Since this speed is calculated by dividing distance by time, the shorter the distance your speed was measured over, the more likely it is that a timing error will result in a too-high speed reading.

For example, if the officer hesitated even slightly before pushing the timer as you passed the first ground marker, the measured time would be shorter than the true time your vehicle took to traverse the distance to the second marker.

Difficulty in keeping your car in view. If two markers are a mile apart, it takes a car doing 75 miles per hour about 48 seconds to travel between the two markers. It's hard to stare continuously at anything for that long, especially from a plane. If many other cars are on the road, it would be easy for the sky officer to lose sight of your car while looking at the flight instruments.

In simple terms, a radar gun transmits a narrow beam of radio-frequency energy out the front of the gun and looks for that signal to be reflected back to the gun after bouncing off an object.

Unlike lidar and laser guns , the speed measurement is calculated by how much the received signal has changed in frequency after reflecting off the moving object.
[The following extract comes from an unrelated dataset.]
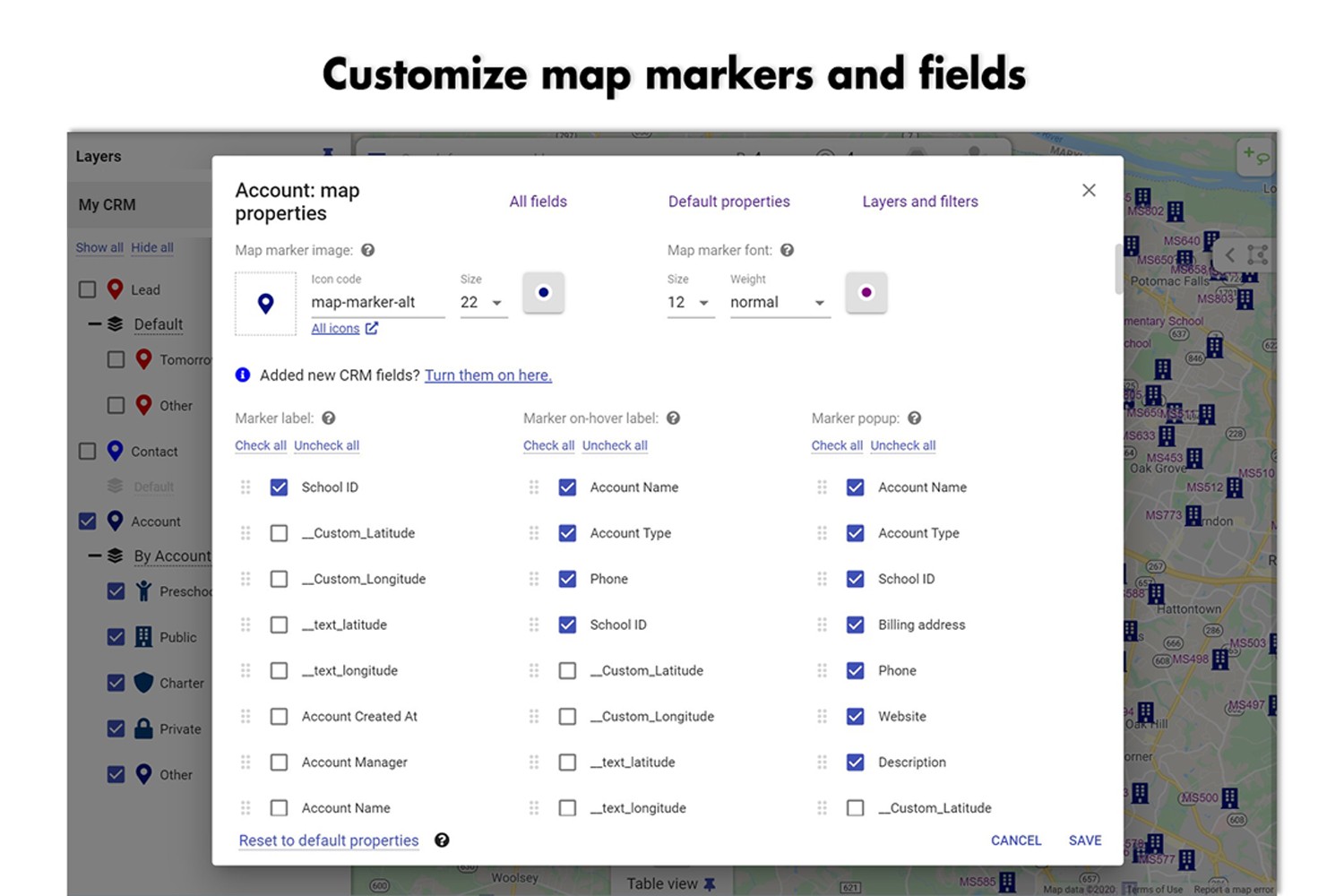Click Turn them on here link
The height and width of the screenshot is (896, 1344).
click(x=487, y=375)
This phenomenon is called a Doppler effect and is the same reason that a car sounds different as it approaches and drives away from you.

Imagine that you have a tennis ball machine shooting balls at a stationary object once every second. The balls bounce back to the machine and arrive once per second.

If you start to move the object toward the ball launching machine, the balls bounce back faster and faster as the object approaches the machine. This increase in return speed represents an increase in frequency.

If an object is moving away from the tennis ball machine, it will take longer for each ball to bounce back, thus representing a decrease in frequency. The digital signal processor in modern radar guns is configured to analyze the changes in the reflected signal very quickly and display a speed reading in less than a second. In North America, police officers use radar guns that operate in the X, K and Ka band frequency ranges. X band radar is prone to interference from automatic door opening systems.